# Instructions for the task
Lines from the one containing "Add search to sidebar with plus icon" through the end of the material are to be retyped exactly; do not copy pictures.

*** Supplied material ***

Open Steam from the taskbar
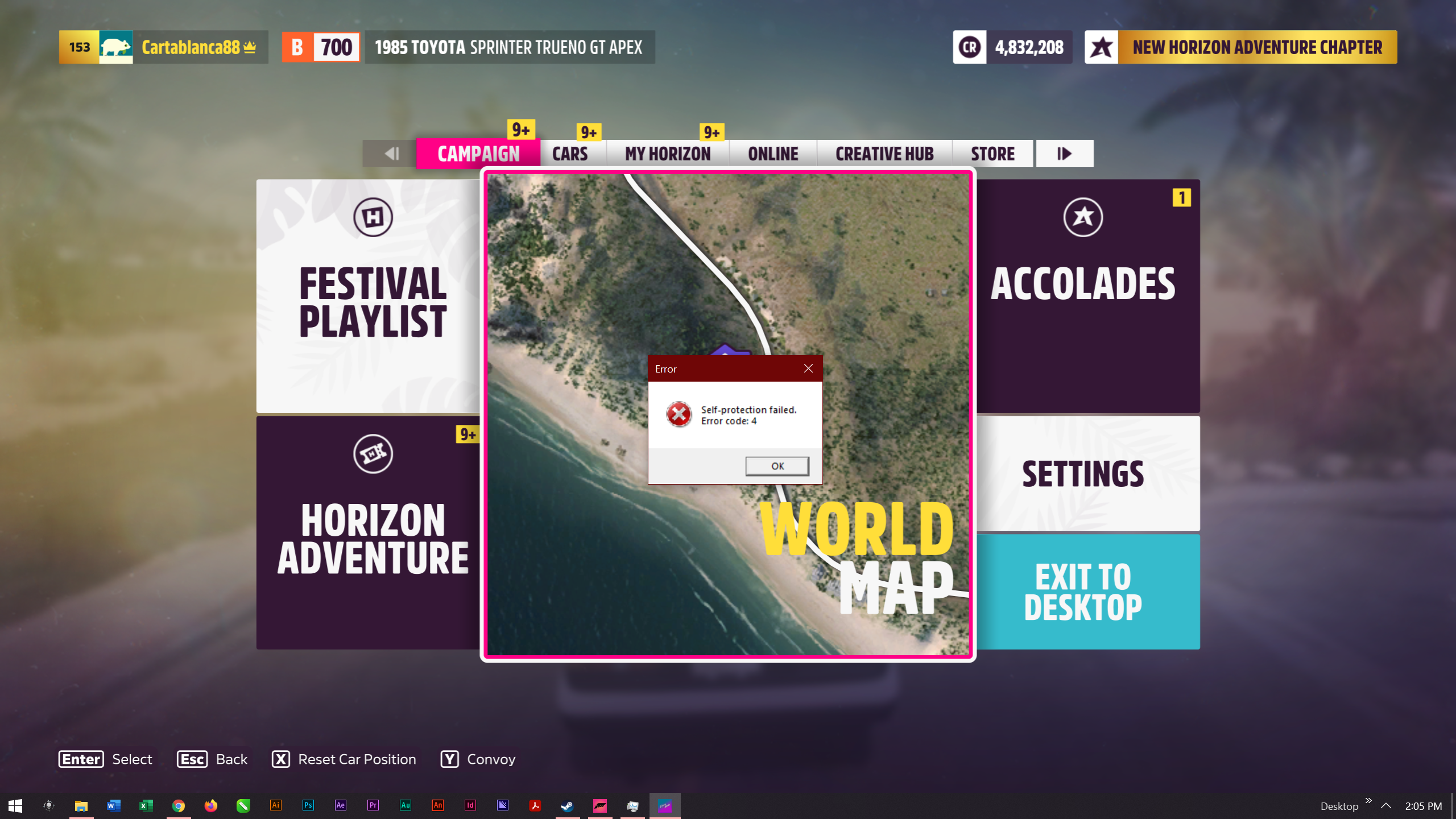(x=567, y=805)

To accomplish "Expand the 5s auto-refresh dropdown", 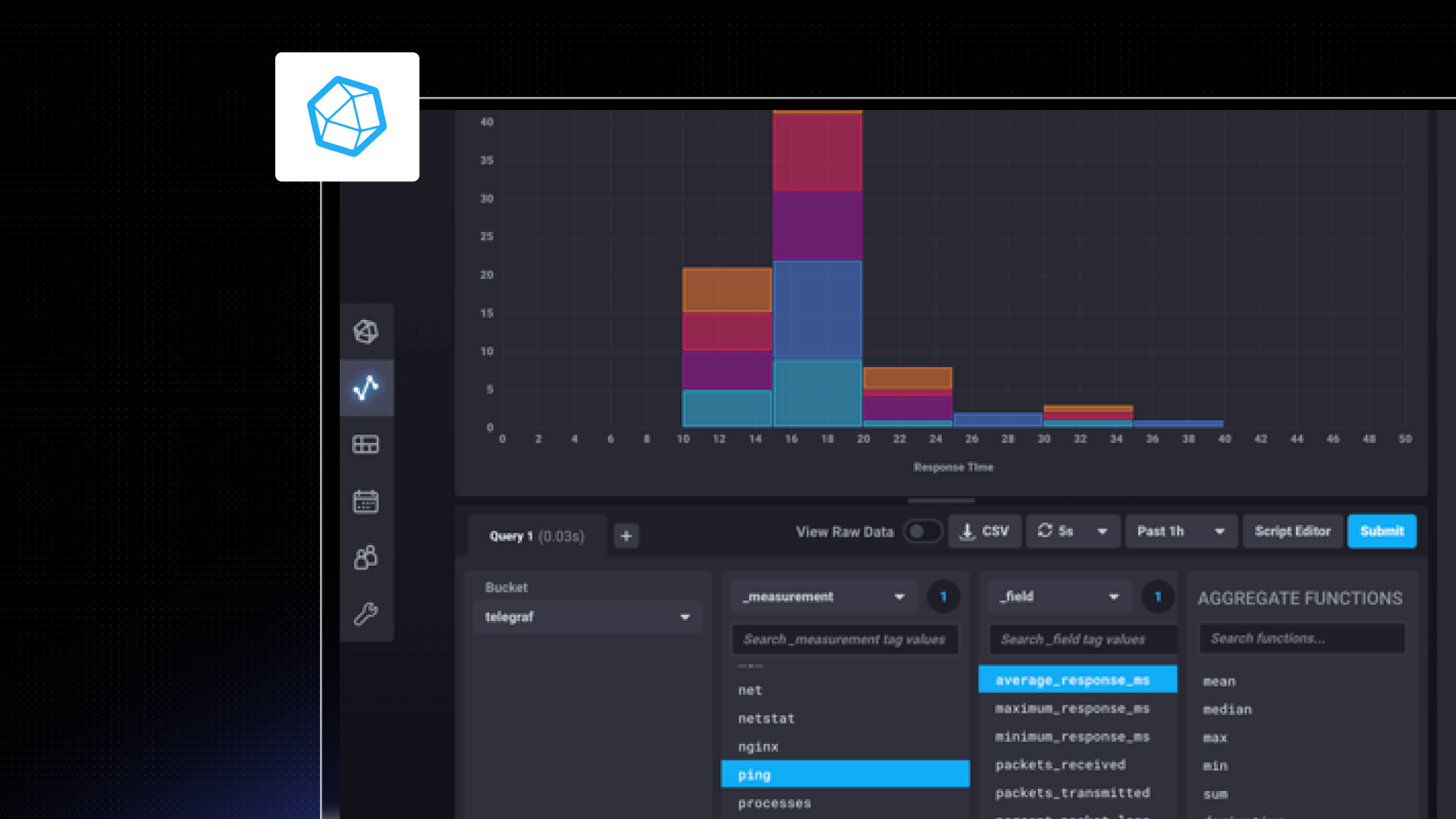I will pyautogui.click(x=1102, y=532).

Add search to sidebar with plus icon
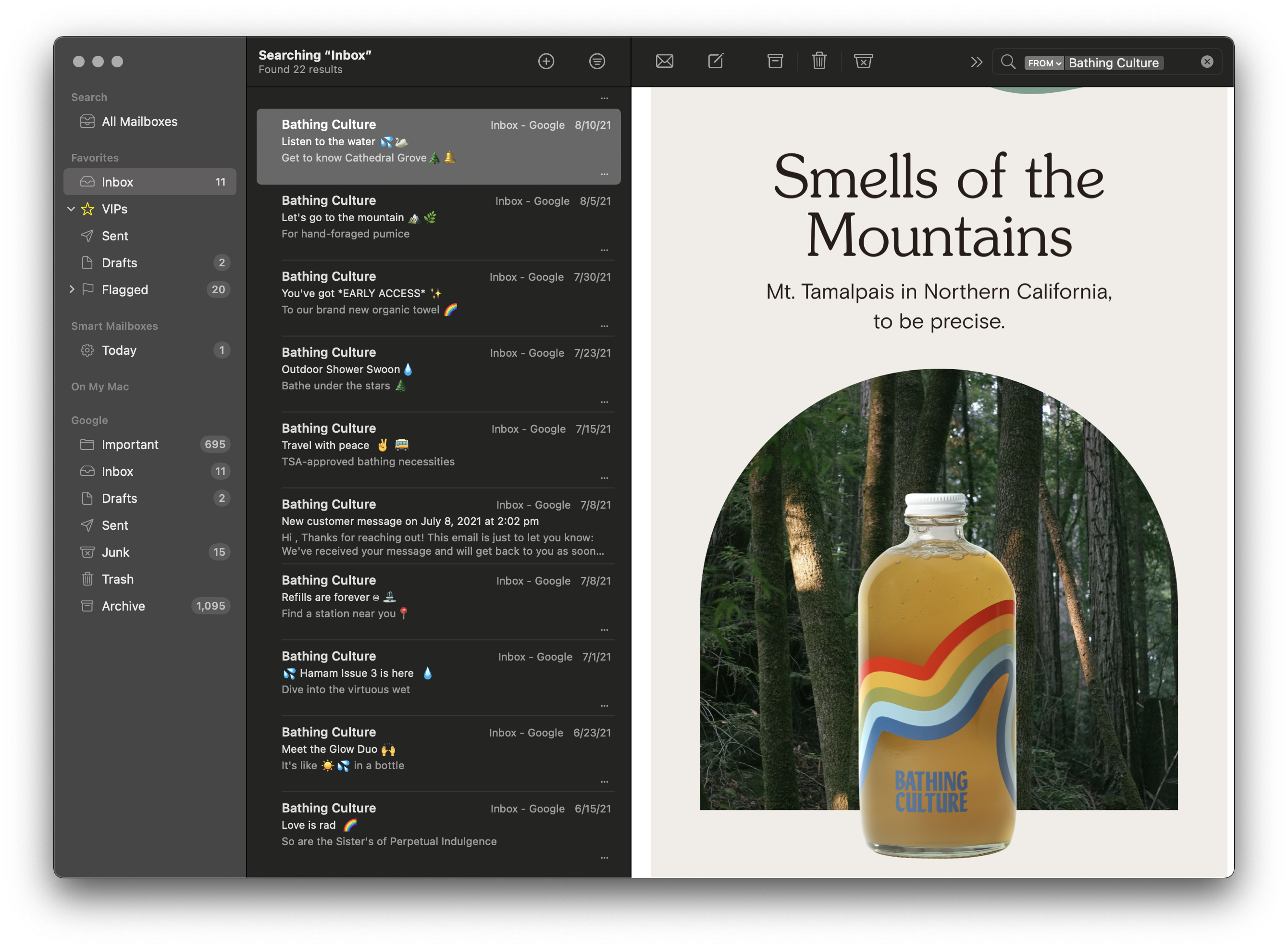(x=546, y=61)
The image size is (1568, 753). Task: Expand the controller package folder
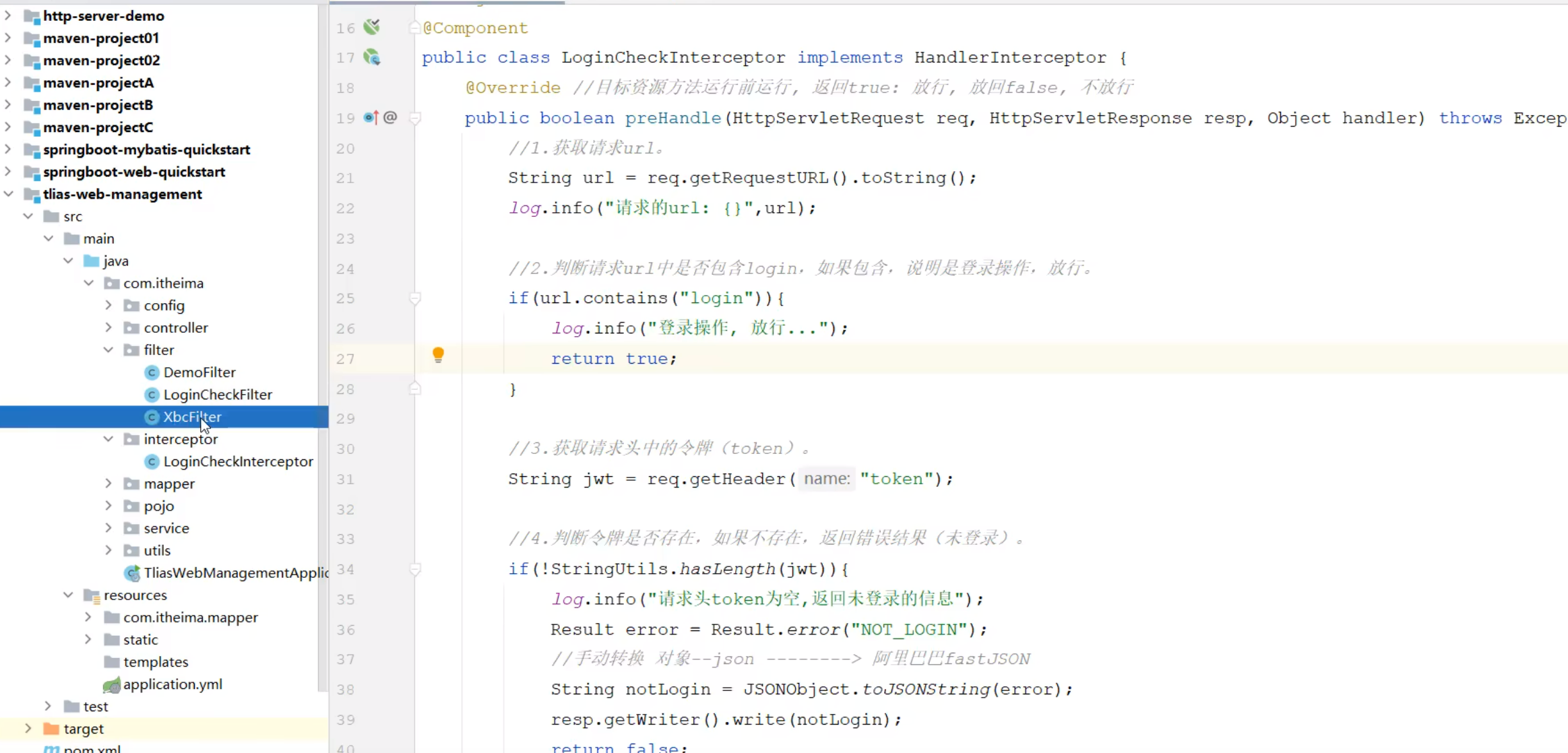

*** End of Supplied material ***

# Problem solution
Add search to sidebar with plus icon
(x=546, y=61)
The image size is (1568, 753). Task: Expand the controller package folder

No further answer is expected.